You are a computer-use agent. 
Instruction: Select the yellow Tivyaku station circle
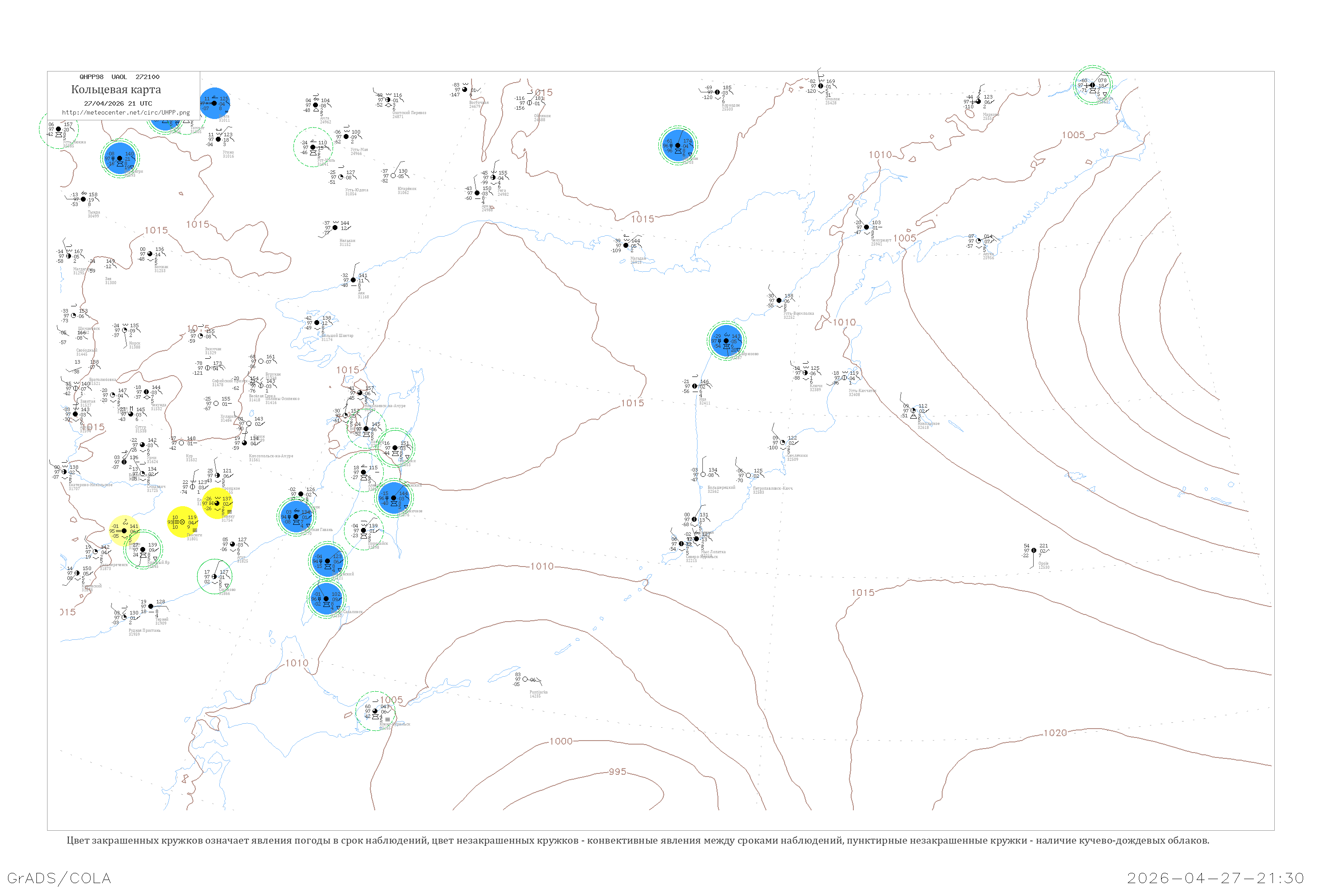pos(217,503)
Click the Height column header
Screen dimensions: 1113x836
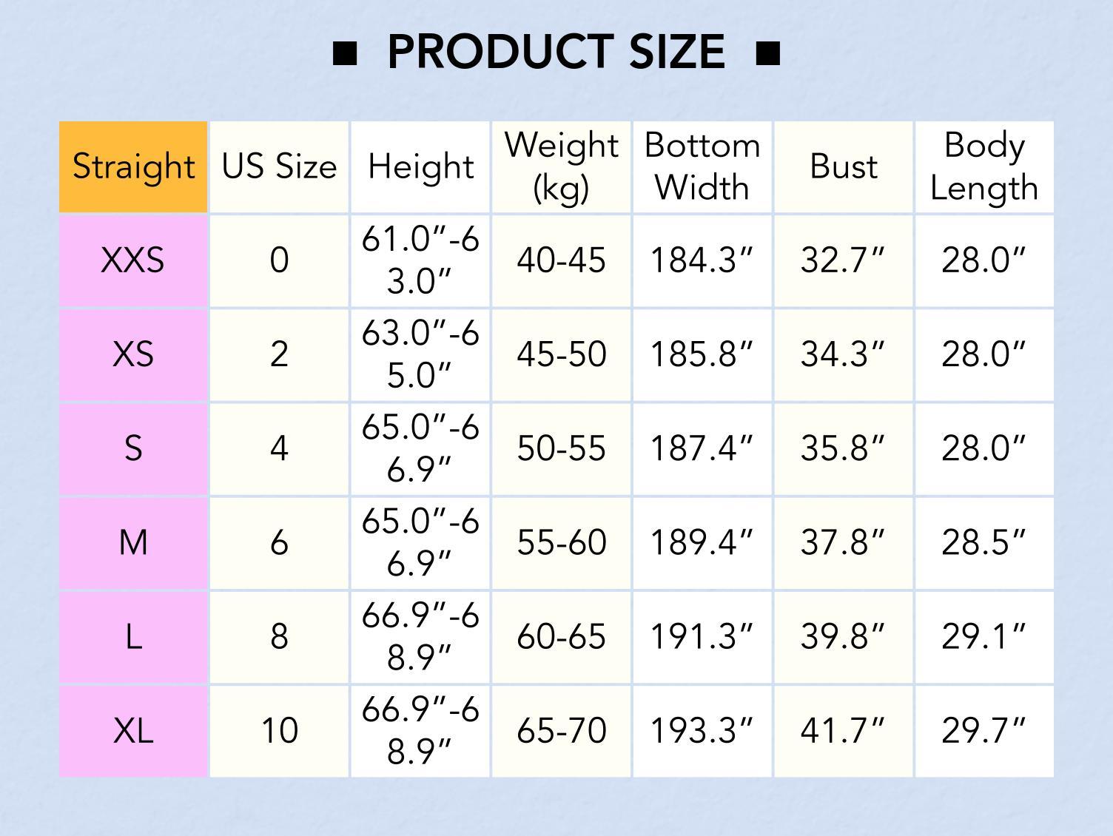[x=420, y=166]
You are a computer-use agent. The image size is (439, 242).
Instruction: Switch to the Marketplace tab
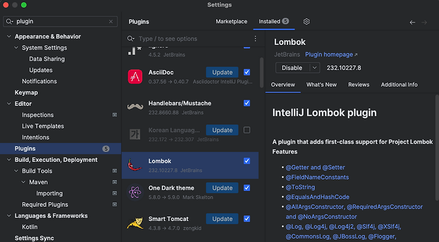coord(232,21)
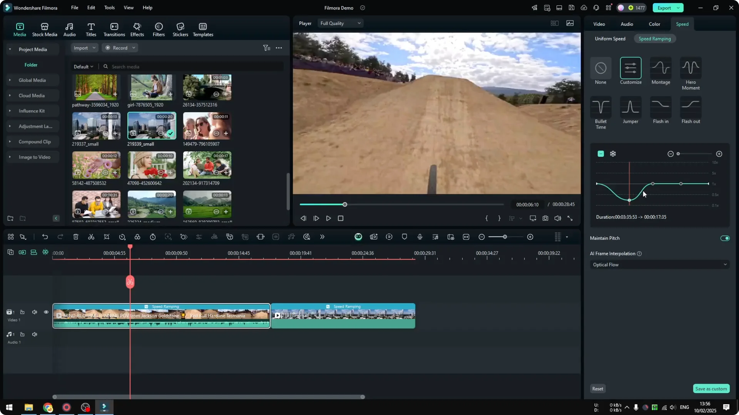Expand the Compound Clip folder

pos(10,141)
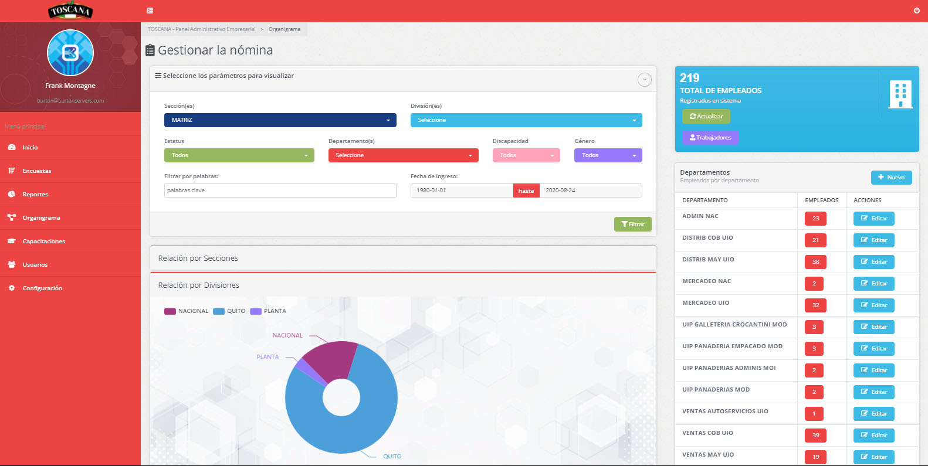Click Frank Montagne's profile avatar
The image size is (928, 466).
(70, 53)
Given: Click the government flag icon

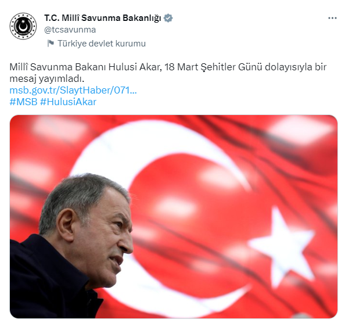Looking at the screenshot, I should pos(51,44).
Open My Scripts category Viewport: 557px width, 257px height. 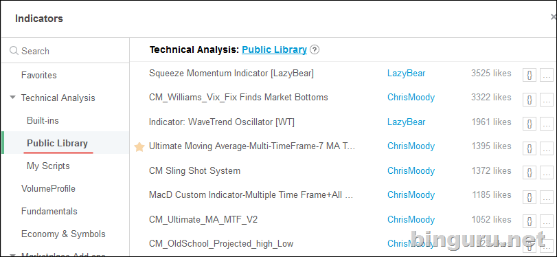[x=48, y=166]
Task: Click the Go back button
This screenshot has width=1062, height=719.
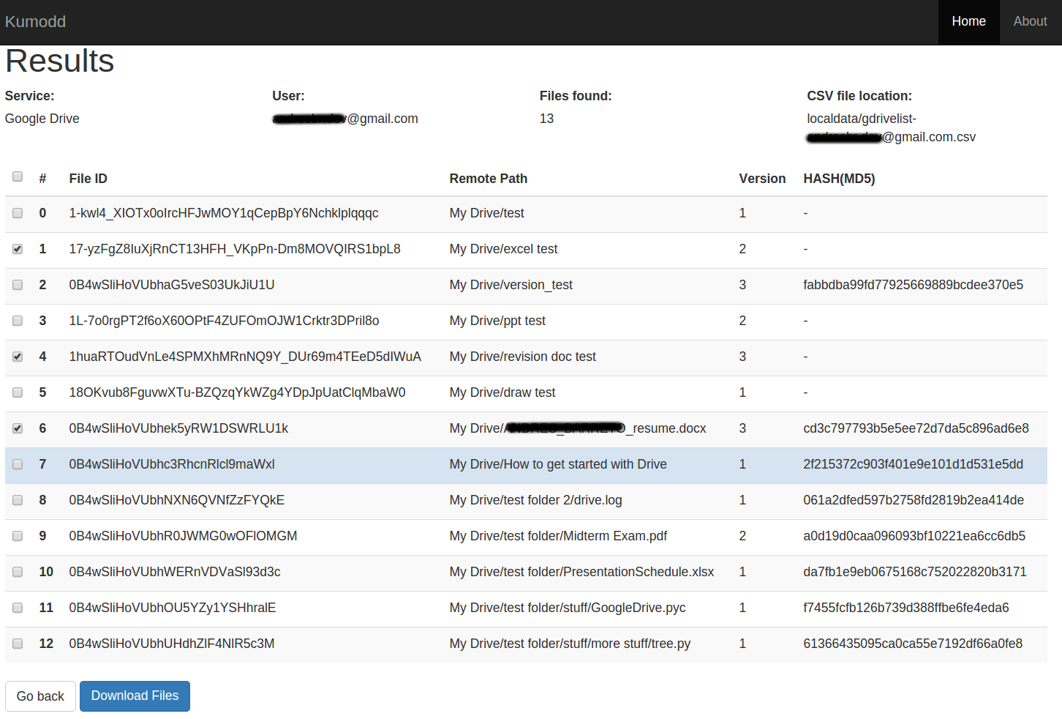Action: pos(40,696)
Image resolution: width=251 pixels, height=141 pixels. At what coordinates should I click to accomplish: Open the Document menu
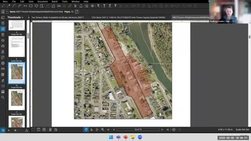click(x=43, y=2)

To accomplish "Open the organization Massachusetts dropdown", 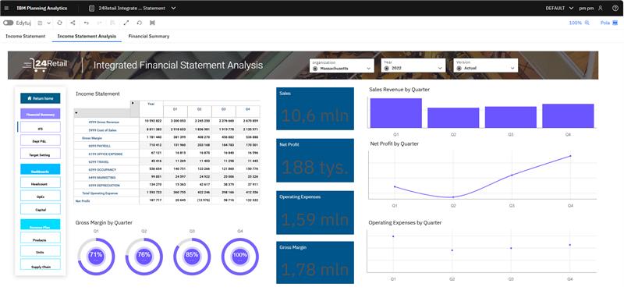I will (342, 66).
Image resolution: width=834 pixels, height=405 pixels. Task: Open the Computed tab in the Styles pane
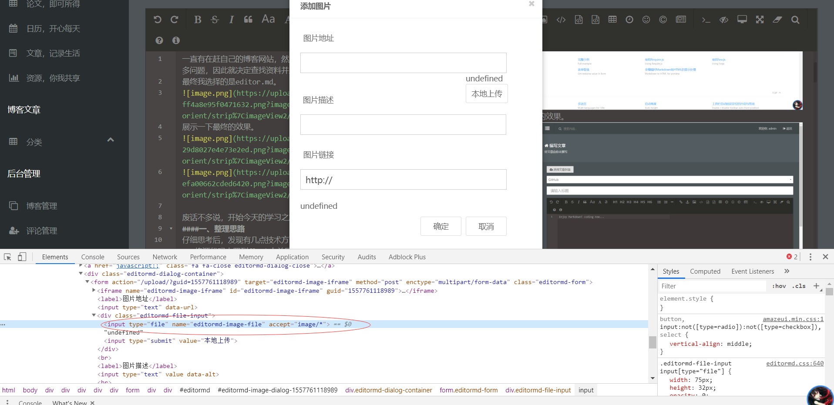pos(705,271)
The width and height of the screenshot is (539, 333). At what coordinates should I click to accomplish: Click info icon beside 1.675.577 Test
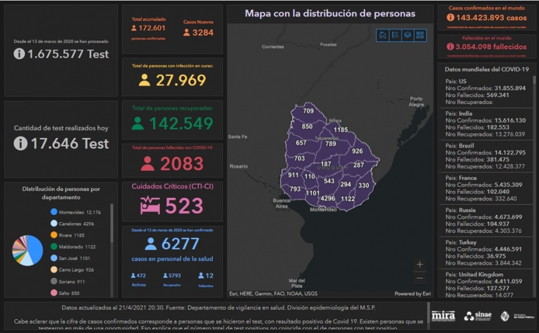click(x=20, y=54)
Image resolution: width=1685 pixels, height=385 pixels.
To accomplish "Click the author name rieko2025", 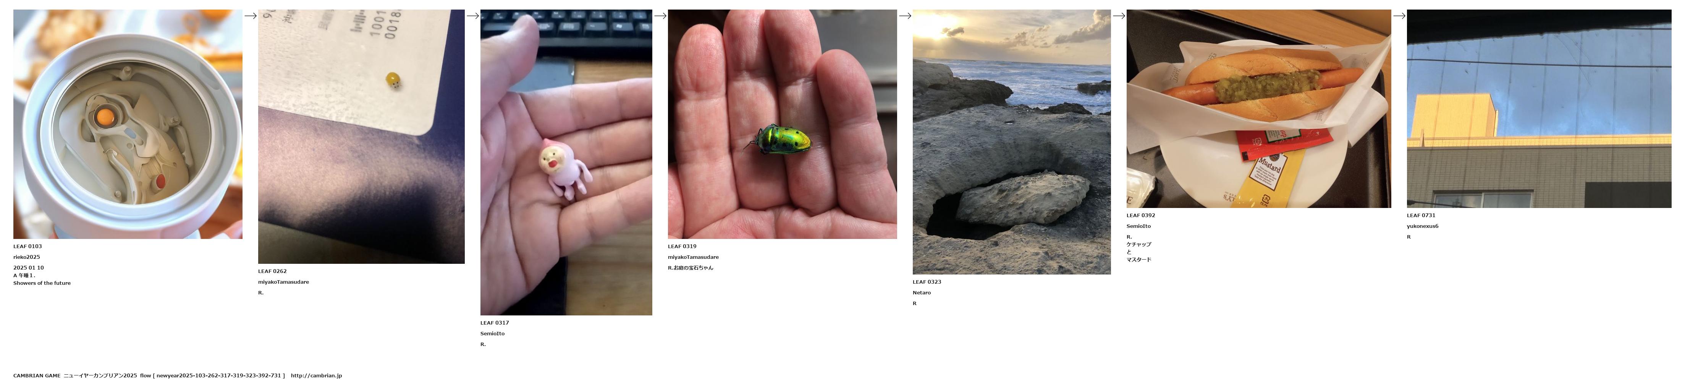I will 27,257.
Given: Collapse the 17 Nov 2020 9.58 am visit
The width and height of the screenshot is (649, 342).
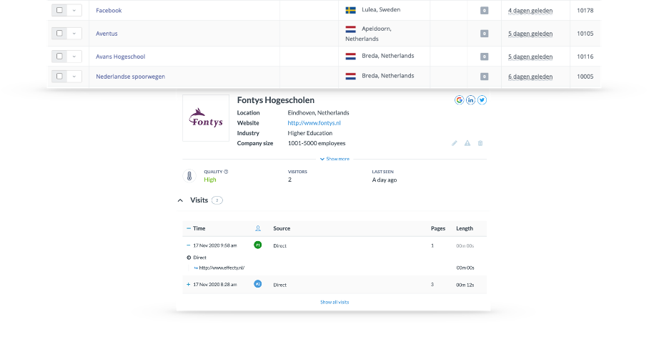Looking at the screenshot, I should click(188, 245).
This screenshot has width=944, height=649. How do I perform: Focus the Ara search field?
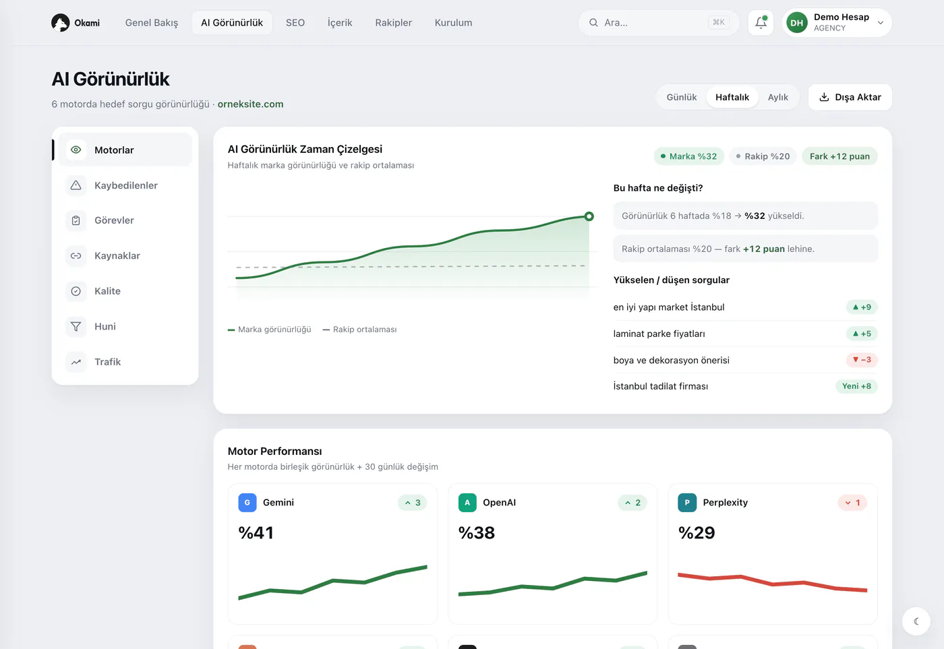click(659, 22)
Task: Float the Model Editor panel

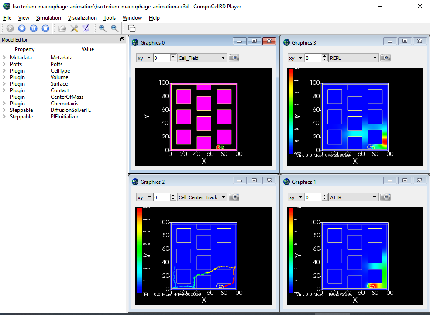Action: click(122, 40)
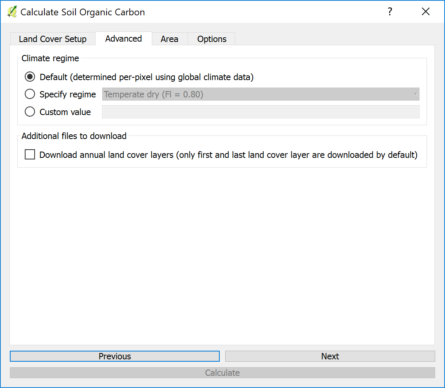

-=-=-

■ Problem details ■
Starting at the first line of the entries and ending after the line that contains "Looking at the screenshot, I should pos(51,44).", rewrite those lines with "Marketplace" swapped for "Settings" and nothing else changed. Omit the pictures from your output.

■ Task result ■
You are a computer-use agent. 
Instruction: Select the yellow Tivyaku station circle
pos(217,503)
Click the Height column header
Screen dimensions: 1113x836
[x=420, y=166]
You are a computer-use agent. The image size is (439, 242).
Instruction: Switch to the Settings tab
coord(232,21)
Expand the Compound Clip folder

pos(10,141)
Click Frank Montagne's profile avatar
The image size is (928, 466).
(70, 53)
Given: Click the government flag icon

Looking at the screenshot, I should pos(51,44).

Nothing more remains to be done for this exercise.